Published onNov 12, 2020
About a year ago, punctum books started its transition to become a press working fully with open source infrastructure. Thanks to the ongoing effort of and collaboration with, we have been able to run our daily operations already mostly on open source platforms.

One of the areas in which our transition to open was more difficult to accomplish was in the field of book usage statistics.

Parenthetically, the idea that usage statistics of open access books provide any meaningful index of actual usage (for example for academic libraries as a basis for their funding allocation, or for scholars as an indication of their “excellence”) is grossly misguided. Open access books are by definition free and untrackable. We should never hope or desire to track the many times that a PDF is copied within classrooms and workplaces, sent by Bluetooth, transferred over AirDrop, or smuggled on USB stick. In this specific sense usage stats are antithetical to the ethos of open access. Yet, as a press we duly collect them whenever possible.

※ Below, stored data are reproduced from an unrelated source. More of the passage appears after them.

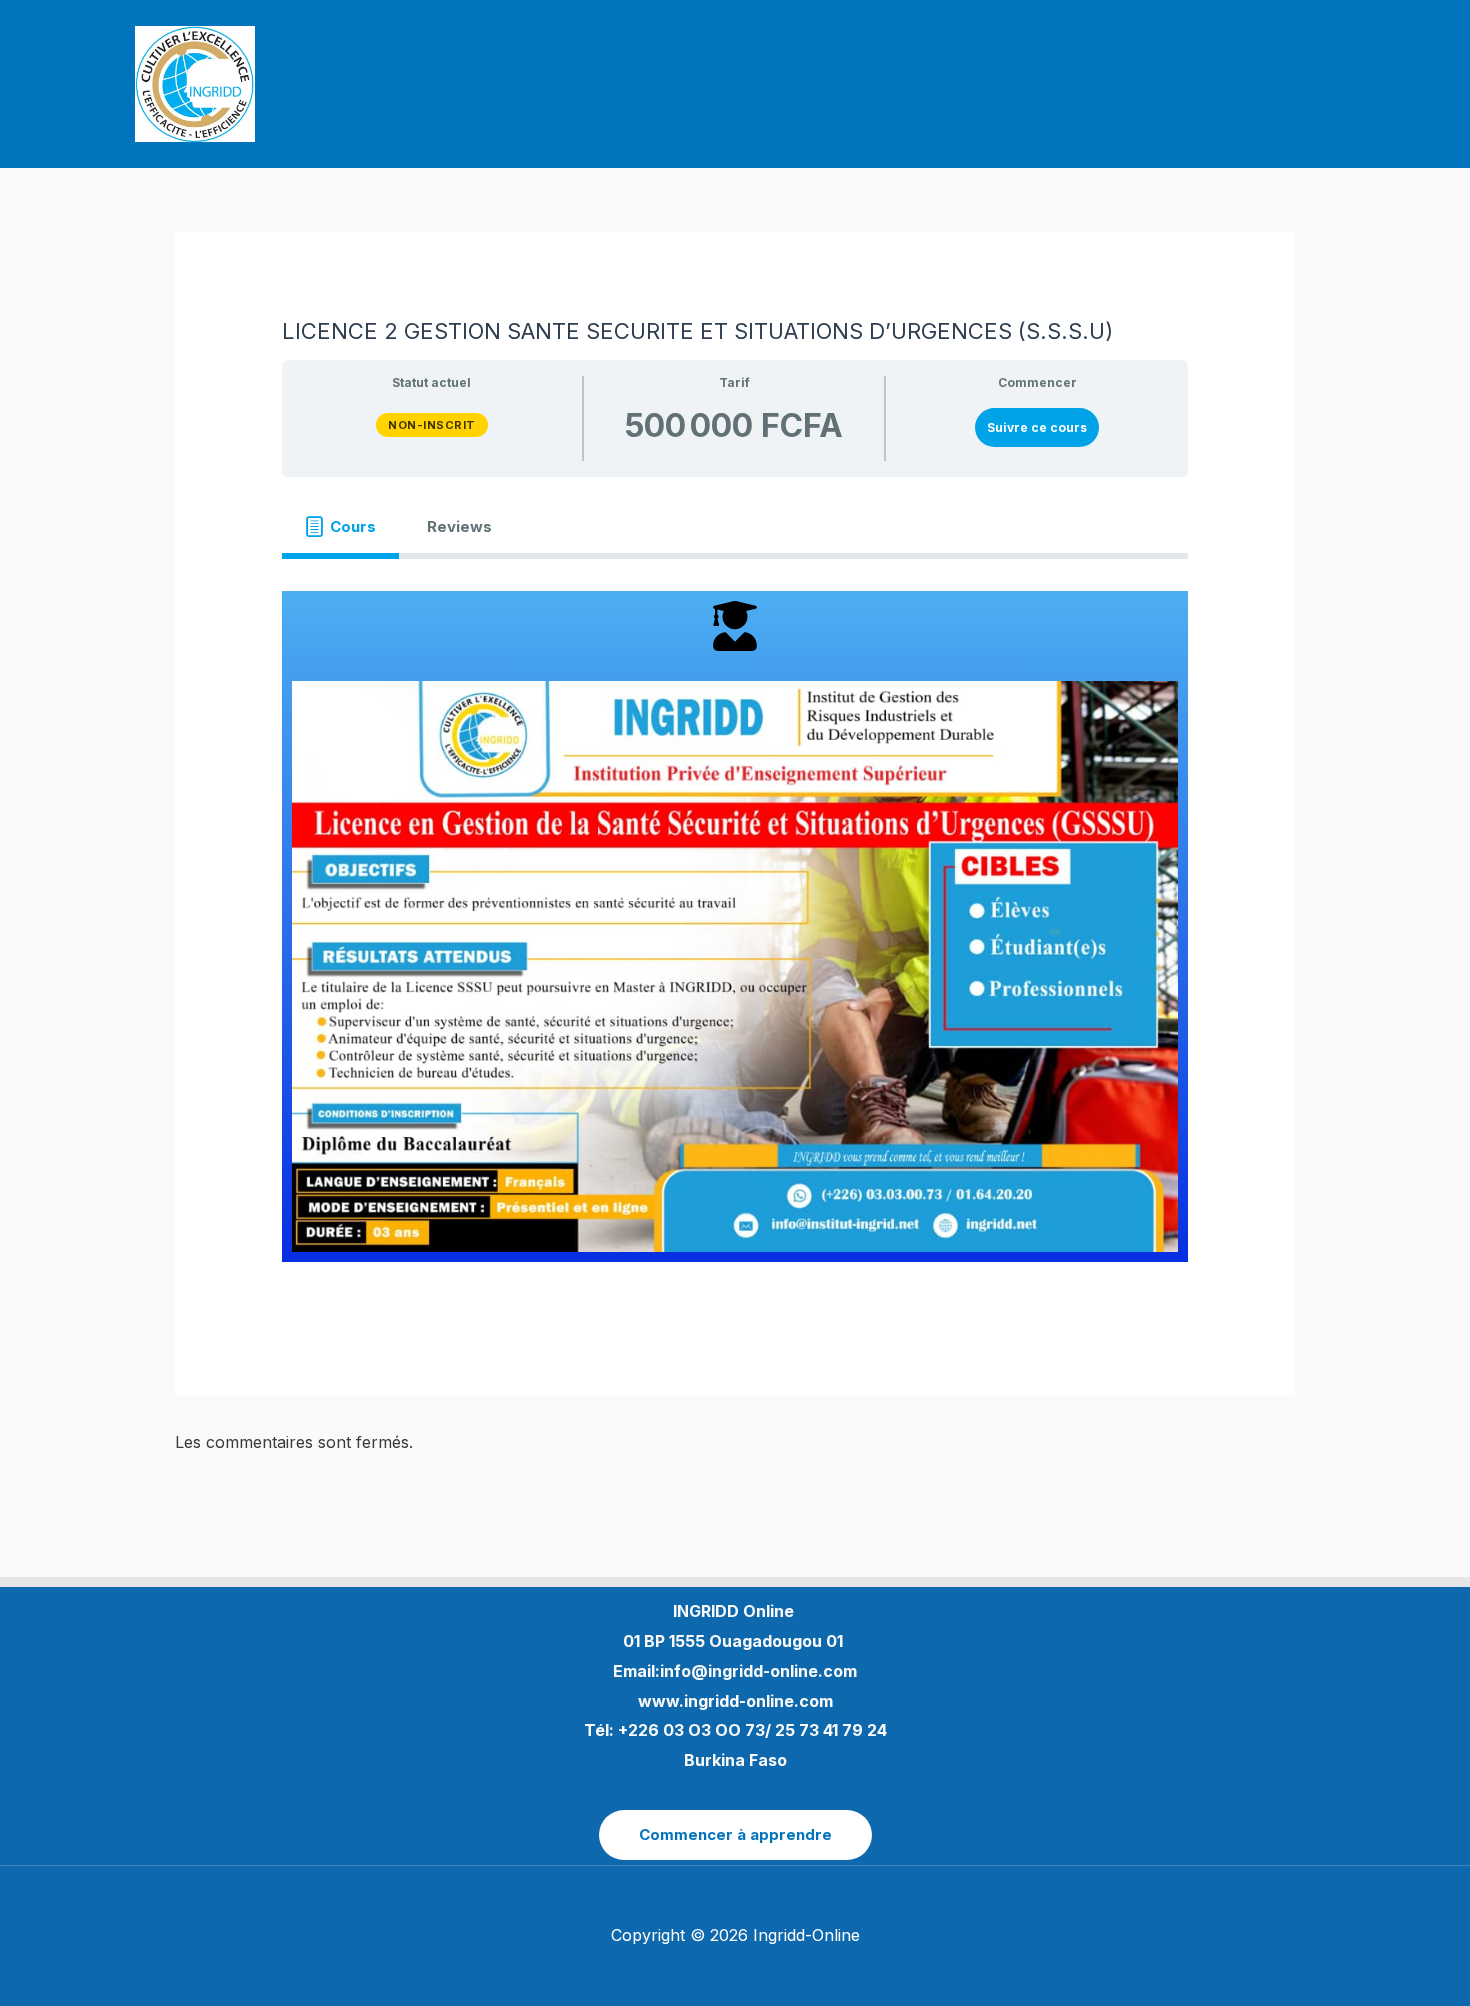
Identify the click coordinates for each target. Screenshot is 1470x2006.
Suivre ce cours (1037, 427)
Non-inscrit (432, 425)
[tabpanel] (735, 926)
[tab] (340, 526)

We made the choice not to host the public-facing PDFs of ebook monographs and edited collections on our own server, but via OAPEN. We made this decision not only with a view toward long-term preservation and archiving, but also because OAPEN provided the metadata export formats needed by libraries, such as ONIX and MARCXML. We hope to generate these formats in the near future through open source metadata management system Thoth. Furthermore, OAPEN provides detailed, COUNTER-compliant usage statistics.

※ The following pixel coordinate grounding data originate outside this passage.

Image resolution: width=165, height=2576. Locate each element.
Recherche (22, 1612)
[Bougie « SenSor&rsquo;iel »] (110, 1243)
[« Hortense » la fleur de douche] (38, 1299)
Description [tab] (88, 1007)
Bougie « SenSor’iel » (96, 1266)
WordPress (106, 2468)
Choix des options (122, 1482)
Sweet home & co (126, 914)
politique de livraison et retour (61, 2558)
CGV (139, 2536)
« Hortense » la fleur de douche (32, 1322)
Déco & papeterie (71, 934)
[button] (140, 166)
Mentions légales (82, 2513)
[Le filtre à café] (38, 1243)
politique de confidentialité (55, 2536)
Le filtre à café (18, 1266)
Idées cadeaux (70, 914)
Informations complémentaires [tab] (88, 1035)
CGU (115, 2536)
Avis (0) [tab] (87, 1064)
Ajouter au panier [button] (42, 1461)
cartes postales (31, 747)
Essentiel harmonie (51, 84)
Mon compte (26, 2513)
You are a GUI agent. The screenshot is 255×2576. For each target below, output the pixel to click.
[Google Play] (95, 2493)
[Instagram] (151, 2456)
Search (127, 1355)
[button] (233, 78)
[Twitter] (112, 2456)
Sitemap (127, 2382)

But OAPEN is not the only source of our usage data. In the past, we used multiple Wordpress plugins to track book downloads from our website, we have recently started hosting parts of our catalog on JSTOR and Project Muse, and we also keep track of our print book sales through a variety of distribution platforms. All of these sources deliver usage stats in different formats, at different moment, with different categories, in various data and file types, which often also change over time. It is therefore little surprise that we have until recently struggled to provide a complete answer to the simple question posed by many an author: “How is my book doing?”

After brainstorming with our friends at, in particular Silva Arapi, we decided to explore to use of Metabase for author- and library-facing usage statistics. Metabase is open source database vizualization software that has allowed us to represent the decade-worth of usage data collected in a plethora of formats into simple summary tables and graphics. It is also allows us to have an improved understanding ourselves about how our books are used through the various platforms on which they are available. The ingest into a MySQL database from which Metabase presents the data is done through free software tool phpMyAdmin.

By the end of the year, we hope that all data has been ingested and the integrity of all tables checked, and from that moment onward we will be able to provide our authors and supporting libraries with usage data – without manually searching through tabs with unordered data in Google Sheets, but with the important caveat that usage data collected from closed systems can never represent the true usage and value of open access books.

Metabase homescreen, with the different usage data tables on top.

Example visualization of total book downloads per month across different platforms (OAPEN data for 2020 as still missing). We only started collecting download stats in 2015.